I then went home to discover my wife had already been shopping, at a different supermarket. She had bought some veggies as well.

That’s right – brussel sprouts.

So now we had two big bags of brussel sprouts to chew through over the next week. After about the third day of eating the bitter little fuckers, it really started to sink in how far we’ve fallen.

4 comments:

HippieChyck said...

Ummmm, I believe it was Ghandi who said:
"The Roots of Violence: Wealth without work, Pleasure without conscience, Knowledge without character, Commerce without morality, Science without humanity, Worship without sacrifice, Politics without principles”

hmmmm. count yourself lucky you poor fucker.

green ghost said...

Let's see if I'm in a precarious position of harming the planet, using Gandhi's metrics:

Wealth without work - yup, can't deny that, a bank balance has nothing to do with poverty. true poverty not possible for someone with my background. guilty.

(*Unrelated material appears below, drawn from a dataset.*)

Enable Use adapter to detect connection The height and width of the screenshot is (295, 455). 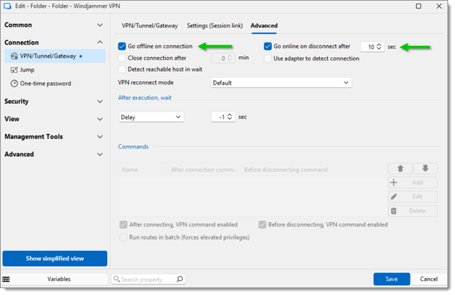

Pleasure without conscience - oh, i'm afraid so. i've spun 360 degrees on that one. guilty. but that was a while ago.

Knowledge without character - no, I have character, and whether I have knowledge is debatable anyway. Not guilty.

Commerce without morality - no, don't do that... oh, wait, I work at a huge bank! Take that back then. guilty.

Science without humanity - N/A,(case thrown out for lack of evidence.

Worship without sacrifice - N/A (sorry Mr. Gandhi, worship is part of the problem). mistrial.

Politics without principles - tough one, i'd like to think my principles remain even though i've worked with some shady people. not guilty or maybe just lack of evidence to prosecute.

Scorecard:
Guilty: 3/7
Not guilty: 1/7
No clear case: 3/7

So in review, sure, I'm not really helping the world, am I? And my current issues aren't leading toward any epiphanies I'm aware of. Suffering is positive when it leads somewhere - the path has to be clear though. I have no idea where i will be in 6 months let alone a year. So i'm not sure if i should count myself lucky. It's a judgment call, no pun intended.

When did you turn into such a god-damn quote-machine anyway?

green ghost said...

And it's Gandhi, not Ghandi (I had to check though).